◆ **Passage provided**

****************

Saturday, January 10, 2009

Ask and Allow


There are those who believe that to work with horses you need to master them. They work on subjugation and intimidation. Some like me, ignorant or taught badly, learn to work against the horse’s natural character and individual personality. I can only say that I thank God I got into the hands of people who partner their horses and lead them with love and authority.

 Once such excellent instructor I had used the term, “Ask and Allow”. As I was riding with her one evening the words began to make sense. Ask the horse. Teach the horse. Allow the horse to learn and take in the lesson. That particular teaching has made a patient person out of me. It began to open up my brain to what the horse was struggling to learn. And it taught me to give him all the time he needed to learn it. Such as in collection, when you ask a horse to soften his neck, round his back and engage his hindquarters. These are all things a horse must learn to do to balance the added weight of the rider. Normally, a horse is front ended. Add a rider and he must learn to go forward from the rear.  To do this a horse must learn it, trust it and change. I must ride balanced, use correct aids to teach and learn to work with the horse.

 

I used to just get on and use my aids and expect it to happen. Okay, so I am not very intuitive! Horses struggle to learn and trust and must be “allowed” to do so in their own time. So as I ride I whisper this to myself and allow it to help me feel what my horse’s response is to my query. Sam, my Arabian horse, tends to run away when he doesn’t understand what is being asked of him. Or rather, if he doesn’t like what is being asked! I found that he was so unhappy and distracted by having a bit in his mouth I realized it wasn’t the type of bit he objected to. So I found a bit less bridle and there is joy in the camp. Even with this though, it has taken time for Sam to trust and to relax and to answer. The other day I saw him reach downward. He relaxed his neck, rounded his back and responded to my aids. Finally I was getting somewhere in the way I am committed to teach and learn.

 

This has had tremendous ramifications in my relationship with God as you can imagine.  I don’t think the “ask and allow” phrase had ever entered into my communication process. I am eager to do His will. I take the “command” and either run away with it or force myself through all kinds of anxiety. My head comes up, my neck stiffens and my jaw clenches to “Thy Will Be Done!”  And it isn’t from a bad heart any more than it is from a horse’s blank determination to thwart. It is from misunderstanding and miscommunication.

 

To illustrate this, I had an experience on a retreat that finally brought me to collection. It was a serious moment of enlightenment. God was showing me ways I related to my past that were very painful to me. He was showing me the difference between how I looked at that girl and how He did. I have never loved my youthful self but have always treated her with scorn at best, disgust at worst. All I ever saw were her failures. And in a blinding moment of revelation He showed me how He looked at my young self. Like the little lost lamb I saw her on his shoulders and being tenderly carried.  And I felt he was “asking” me to look at her that way too.

 

Right away I strode down the country road, hands in pockets, head hunched between my shoulders to make this happen, to obey. And immediately I ran into a giant hand and a voice that said, “Stop!” I bounced off this imaginary hand and right away I realized something epic. I felt like God said to me, “I am not demanding that you do this. I don’t ever want you to force yourself to do anything I ask of you, even if it is for your own sake. I am inviting you to tear down walls inside. I am inviting you to love yourself as I do. Dear One, I don’t ever want you to look at Me as a demand.” 

 

Right away I thought of “ask and allow”. I had to laugh at myself. God always surprises me. He is always infinitely ahead of me! So as I patiently explore my horse’s learning ability it effectively mirrors my own ability to accept God’s invitation and not His demand. The demand doesn’t exist.

****************

◆ **Data excerpt**
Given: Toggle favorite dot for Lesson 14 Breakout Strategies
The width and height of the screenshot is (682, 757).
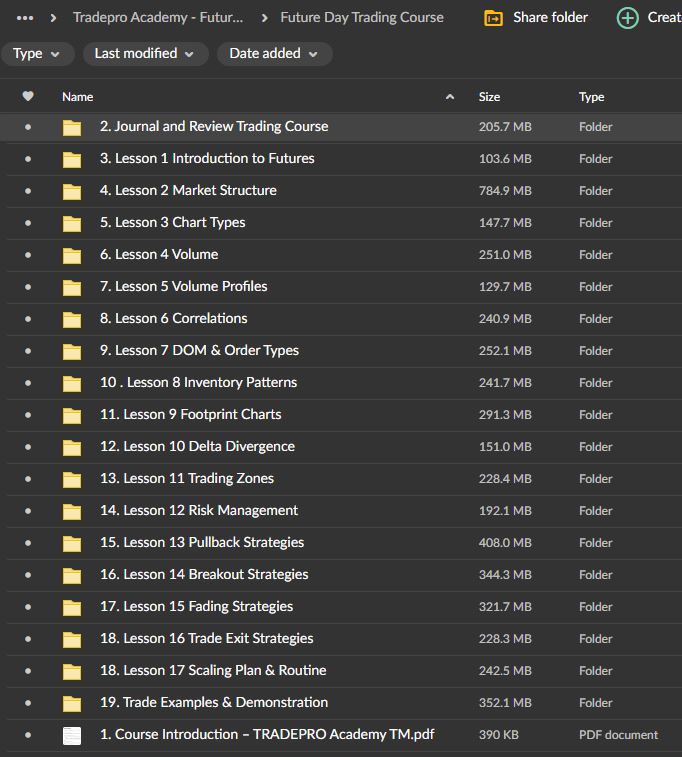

****************

◆ **List of tasks**
**1)** In the post on ask and allow, what kind of horse is Sam?
**2)** Using the post on ask and allow, decide whether each statement agrees with it: (a) The instructor who used the term "Ask and Allow" was a man. (b) Sam was unhappy with having a bit in his mouth. (c) The moment of enlightenment happened on a retreat. Answer yes or no for each and quote the words that decide it.
**3)** Revise the post on ask and allow, giving everything from "I used to just" down to "teach and learn." with "Arabian" changed to "Thoroughbred".
The listing plays no part in what comes next.

◆ **Answers to each task**
**1)** Sam is an Arabian horse.

**2)**
(a) No: "As I was riding with her one evening the words began to make sense."
(b) Yes: "he was so unhappy and distracted by having a bit in his mouth"
(c) Yes: "I had an experience on a retreat that finally brought me to collection."

**3)**
I used to just get on and use my aids and expect it to happen. Okay, so I am not very intuitive! Horses struggle to learn and trust and must be “allowed” to do so in their own time. So as I ride I whisper this to myself and allow it to help me feel what my horse’s response is to my query. Sam, my Thoroughbred horse, tends to run away when he doesn’t understand what is being asked of him. Or rather, if he doesn’t like what is being asked! I found that he was so unhappy and distracted by having a bit in his mouth I realized it wasn’t the type of bit he objected to. So I found a bit less bridle and there is joy in the camp. Even with this though, it has taken time for Sam to trust and to relax and to answer. The other day I saw him reach downward. He relaxed his neck, rounded his back and responded to my aids. Finally I was getting somewhere in the way I am committed to teach and learn.